Only the lines below between the ones containing "You are a computer-use agent. Image" and "The height and width of the screenshot is (509, 449).", inclusive, are to be reproduced, each exactly as it stands.

···

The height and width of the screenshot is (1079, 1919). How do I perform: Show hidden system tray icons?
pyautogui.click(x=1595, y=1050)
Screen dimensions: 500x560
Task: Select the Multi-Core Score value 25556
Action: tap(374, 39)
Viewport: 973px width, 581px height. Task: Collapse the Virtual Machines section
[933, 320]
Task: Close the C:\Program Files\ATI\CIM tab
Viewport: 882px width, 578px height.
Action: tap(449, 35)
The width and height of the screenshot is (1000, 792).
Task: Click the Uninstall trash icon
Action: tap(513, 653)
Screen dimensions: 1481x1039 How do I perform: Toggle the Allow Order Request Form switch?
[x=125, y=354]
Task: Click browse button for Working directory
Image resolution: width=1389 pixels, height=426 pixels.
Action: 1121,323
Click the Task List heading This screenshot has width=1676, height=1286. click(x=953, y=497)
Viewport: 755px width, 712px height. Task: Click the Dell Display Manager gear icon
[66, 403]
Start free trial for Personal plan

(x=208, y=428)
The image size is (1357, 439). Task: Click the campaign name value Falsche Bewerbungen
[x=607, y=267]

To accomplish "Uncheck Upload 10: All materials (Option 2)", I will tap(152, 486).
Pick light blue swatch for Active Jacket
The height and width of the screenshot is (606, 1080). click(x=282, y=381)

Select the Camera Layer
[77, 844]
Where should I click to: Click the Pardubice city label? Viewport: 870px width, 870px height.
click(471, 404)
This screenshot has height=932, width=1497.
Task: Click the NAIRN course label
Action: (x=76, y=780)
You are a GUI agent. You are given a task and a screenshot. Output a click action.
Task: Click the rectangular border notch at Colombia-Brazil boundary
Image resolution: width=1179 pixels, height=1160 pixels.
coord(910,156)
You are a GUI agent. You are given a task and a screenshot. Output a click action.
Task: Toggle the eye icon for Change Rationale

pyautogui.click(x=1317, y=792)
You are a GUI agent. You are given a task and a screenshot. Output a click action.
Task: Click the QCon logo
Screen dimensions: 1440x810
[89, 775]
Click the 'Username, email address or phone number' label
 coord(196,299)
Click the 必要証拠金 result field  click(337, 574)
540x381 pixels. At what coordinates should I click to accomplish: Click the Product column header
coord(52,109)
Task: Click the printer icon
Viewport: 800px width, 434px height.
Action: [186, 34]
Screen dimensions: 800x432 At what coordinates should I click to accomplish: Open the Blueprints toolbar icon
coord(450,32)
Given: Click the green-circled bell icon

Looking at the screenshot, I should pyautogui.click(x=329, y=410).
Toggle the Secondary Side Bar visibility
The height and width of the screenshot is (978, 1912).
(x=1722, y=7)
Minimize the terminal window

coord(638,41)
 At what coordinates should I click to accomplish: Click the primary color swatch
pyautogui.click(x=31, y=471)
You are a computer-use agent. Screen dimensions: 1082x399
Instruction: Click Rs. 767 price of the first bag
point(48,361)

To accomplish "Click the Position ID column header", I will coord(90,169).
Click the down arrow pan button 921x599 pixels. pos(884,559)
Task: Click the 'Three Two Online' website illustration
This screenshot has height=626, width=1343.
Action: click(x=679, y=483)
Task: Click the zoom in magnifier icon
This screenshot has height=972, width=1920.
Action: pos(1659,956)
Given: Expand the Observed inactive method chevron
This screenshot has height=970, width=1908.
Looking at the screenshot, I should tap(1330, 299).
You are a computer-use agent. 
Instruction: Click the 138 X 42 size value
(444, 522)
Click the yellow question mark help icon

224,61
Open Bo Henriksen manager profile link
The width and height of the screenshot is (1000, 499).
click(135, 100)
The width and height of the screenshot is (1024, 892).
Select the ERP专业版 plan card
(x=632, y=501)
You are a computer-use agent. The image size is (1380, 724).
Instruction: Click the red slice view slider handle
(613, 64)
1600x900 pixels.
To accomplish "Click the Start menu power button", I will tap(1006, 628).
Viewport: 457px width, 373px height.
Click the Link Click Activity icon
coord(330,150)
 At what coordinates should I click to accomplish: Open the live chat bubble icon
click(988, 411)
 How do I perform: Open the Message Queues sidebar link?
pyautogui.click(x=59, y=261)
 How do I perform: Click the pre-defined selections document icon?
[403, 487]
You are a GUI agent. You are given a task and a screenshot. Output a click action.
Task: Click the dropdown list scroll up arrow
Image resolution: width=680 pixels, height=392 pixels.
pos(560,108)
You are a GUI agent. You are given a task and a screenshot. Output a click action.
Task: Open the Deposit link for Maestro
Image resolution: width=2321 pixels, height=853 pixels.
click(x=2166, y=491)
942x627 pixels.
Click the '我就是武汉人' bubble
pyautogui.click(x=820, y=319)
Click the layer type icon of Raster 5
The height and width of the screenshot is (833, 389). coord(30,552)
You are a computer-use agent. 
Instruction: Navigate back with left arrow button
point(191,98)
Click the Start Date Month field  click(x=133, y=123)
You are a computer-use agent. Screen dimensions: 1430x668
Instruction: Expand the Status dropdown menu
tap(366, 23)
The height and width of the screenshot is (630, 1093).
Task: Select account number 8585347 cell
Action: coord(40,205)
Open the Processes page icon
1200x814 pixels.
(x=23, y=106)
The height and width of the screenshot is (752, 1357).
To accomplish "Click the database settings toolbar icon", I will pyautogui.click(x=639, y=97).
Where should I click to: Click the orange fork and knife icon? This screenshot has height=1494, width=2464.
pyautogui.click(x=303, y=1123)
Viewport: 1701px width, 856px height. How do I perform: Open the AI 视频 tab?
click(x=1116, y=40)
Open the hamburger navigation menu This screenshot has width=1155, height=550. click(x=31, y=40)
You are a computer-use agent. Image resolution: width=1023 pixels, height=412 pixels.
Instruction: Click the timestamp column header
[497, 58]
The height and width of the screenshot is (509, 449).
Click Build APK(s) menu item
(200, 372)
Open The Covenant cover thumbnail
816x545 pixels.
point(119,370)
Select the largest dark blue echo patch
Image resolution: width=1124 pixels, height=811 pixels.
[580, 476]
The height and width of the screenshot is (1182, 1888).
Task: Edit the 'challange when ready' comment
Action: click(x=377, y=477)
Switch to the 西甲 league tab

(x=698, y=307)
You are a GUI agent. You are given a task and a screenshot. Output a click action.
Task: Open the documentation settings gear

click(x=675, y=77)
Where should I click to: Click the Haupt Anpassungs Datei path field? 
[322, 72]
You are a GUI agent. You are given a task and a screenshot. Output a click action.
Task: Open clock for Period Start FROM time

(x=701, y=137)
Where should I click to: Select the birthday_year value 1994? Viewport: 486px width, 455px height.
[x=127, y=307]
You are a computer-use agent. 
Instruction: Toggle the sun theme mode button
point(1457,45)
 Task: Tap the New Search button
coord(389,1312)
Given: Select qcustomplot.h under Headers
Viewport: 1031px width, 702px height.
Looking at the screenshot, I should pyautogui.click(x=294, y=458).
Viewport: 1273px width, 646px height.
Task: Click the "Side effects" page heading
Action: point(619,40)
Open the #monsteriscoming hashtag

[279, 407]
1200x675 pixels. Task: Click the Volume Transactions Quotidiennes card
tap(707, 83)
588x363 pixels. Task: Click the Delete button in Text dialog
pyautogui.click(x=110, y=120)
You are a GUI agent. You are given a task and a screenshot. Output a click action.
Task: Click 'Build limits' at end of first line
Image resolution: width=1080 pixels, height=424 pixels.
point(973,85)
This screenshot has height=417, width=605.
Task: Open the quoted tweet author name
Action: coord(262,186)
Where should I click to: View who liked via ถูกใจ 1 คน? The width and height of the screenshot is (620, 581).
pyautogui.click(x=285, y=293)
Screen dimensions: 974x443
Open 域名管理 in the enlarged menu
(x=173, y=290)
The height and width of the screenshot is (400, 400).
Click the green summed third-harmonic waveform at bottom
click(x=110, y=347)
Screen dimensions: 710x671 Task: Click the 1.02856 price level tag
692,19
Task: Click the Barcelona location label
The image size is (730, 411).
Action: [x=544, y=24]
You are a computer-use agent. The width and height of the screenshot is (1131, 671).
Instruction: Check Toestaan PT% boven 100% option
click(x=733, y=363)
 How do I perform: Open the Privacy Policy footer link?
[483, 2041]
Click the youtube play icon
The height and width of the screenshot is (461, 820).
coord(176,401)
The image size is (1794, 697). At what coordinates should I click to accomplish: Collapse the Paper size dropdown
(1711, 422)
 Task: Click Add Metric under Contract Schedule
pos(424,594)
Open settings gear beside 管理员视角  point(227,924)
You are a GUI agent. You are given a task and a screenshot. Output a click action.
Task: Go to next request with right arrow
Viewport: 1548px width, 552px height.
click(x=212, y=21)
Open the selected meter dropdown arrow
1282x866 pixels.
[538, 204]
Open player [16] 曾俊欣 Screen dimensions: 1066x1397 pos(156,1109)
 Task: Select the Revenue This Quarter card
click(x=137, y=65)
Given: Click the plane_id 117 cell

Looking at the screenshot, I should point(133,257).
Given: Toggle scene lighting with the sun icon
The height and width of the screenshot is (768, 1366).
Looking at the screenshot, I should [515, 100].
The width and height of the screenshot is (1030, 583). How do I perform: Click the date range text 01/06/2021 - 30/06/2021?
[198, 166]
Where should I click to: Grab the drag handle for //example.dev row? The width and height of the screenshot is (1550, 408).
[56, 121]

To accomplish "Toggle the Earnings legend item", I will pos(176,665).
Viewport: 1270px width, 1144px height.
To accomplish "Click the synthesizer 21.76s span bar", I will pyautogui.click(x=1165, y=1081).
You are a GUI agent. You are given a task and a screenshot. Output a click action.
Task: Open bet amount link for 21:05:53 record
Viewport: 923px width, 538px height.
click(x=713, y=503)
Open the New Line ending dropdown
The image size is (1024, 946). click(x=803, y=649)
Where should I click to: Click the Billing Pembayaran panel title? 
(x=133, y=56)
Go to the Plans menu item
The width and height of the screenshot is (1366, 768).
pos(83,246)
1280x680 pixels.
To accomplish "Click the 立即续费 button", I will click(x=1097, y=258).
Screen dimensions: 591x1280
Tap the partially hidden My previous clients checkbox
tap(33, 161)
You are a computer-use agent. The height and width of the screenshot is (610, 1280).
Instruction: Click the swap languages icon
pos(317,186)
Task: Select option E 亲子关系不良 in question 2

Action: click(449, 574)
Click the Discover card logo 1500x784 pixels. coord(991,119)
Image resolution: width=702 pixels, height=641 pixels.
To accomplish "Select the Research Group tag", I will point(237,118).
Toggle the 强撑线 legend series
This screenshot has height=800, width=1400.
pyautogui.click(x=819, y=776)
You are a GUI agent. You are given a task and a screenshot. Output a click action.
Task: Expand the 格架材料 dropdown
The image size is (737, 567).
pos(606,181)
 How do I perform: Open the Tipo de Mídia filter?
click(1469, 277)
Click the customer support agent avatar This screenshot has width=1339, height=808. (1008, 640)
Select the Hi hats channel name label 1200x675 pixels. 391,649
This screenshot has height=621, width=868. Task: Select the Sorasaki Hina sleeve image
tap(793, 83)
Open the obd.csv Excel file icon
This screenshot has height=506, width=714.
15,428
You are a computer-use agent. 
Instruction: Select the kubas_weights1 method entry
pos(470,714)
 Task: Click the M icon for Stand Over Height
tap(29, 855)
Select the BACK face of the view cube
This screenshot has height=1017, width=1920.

···

__Problem solution__
You are a computer-use agent. Image resolution: width=1023 pixels, height=412 pixels.
Instruction: Click the timestamp column header
[497, 58]
The height and width of the screenshot is (509, 449).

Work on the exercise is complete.